▶ Directions:
Leave the images aside and output every entry exactly.

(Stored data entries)
══════════
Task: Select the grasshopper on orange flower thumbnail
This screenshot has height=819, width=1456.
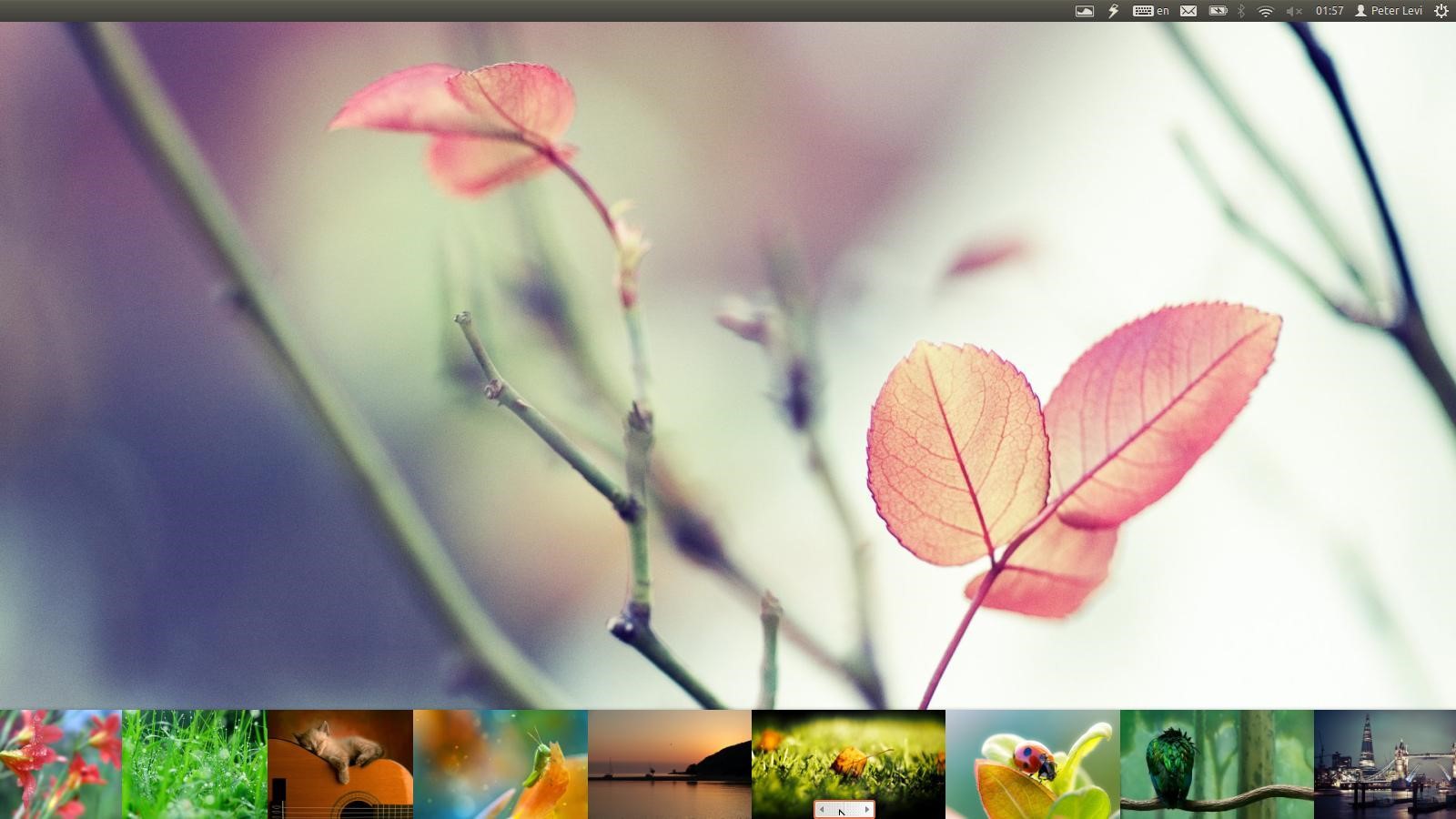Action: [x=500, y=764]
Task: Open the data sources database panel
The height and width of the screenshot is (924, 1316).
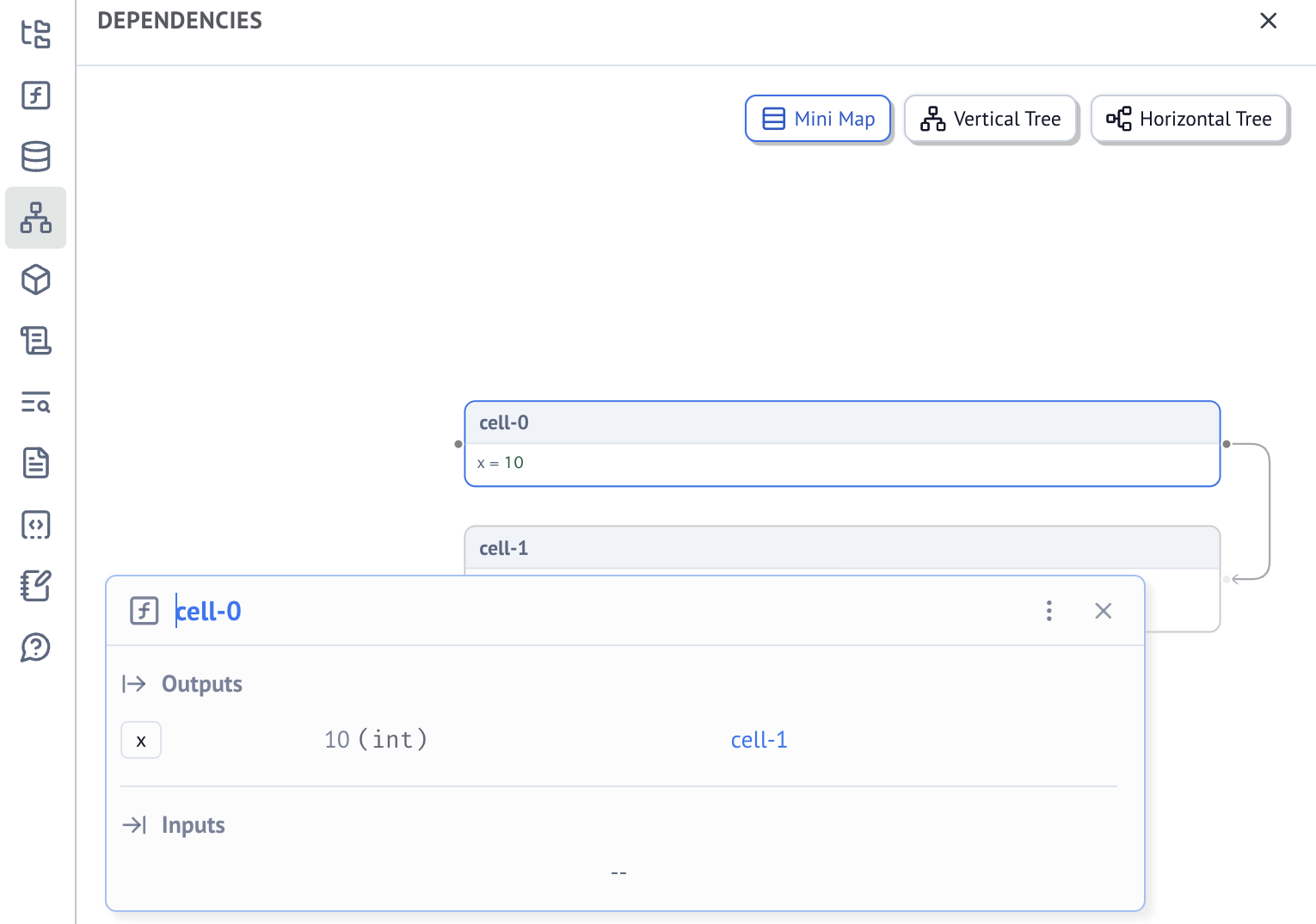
══════════
▶ Output:
Task: Select the grasshopper on orange flower thumbnail
This screenshot has height=819, width=1456.
Action: [x=500, y=764]
Task: Open the data sources database panel
The height and width of the screenshot is (924, 1316).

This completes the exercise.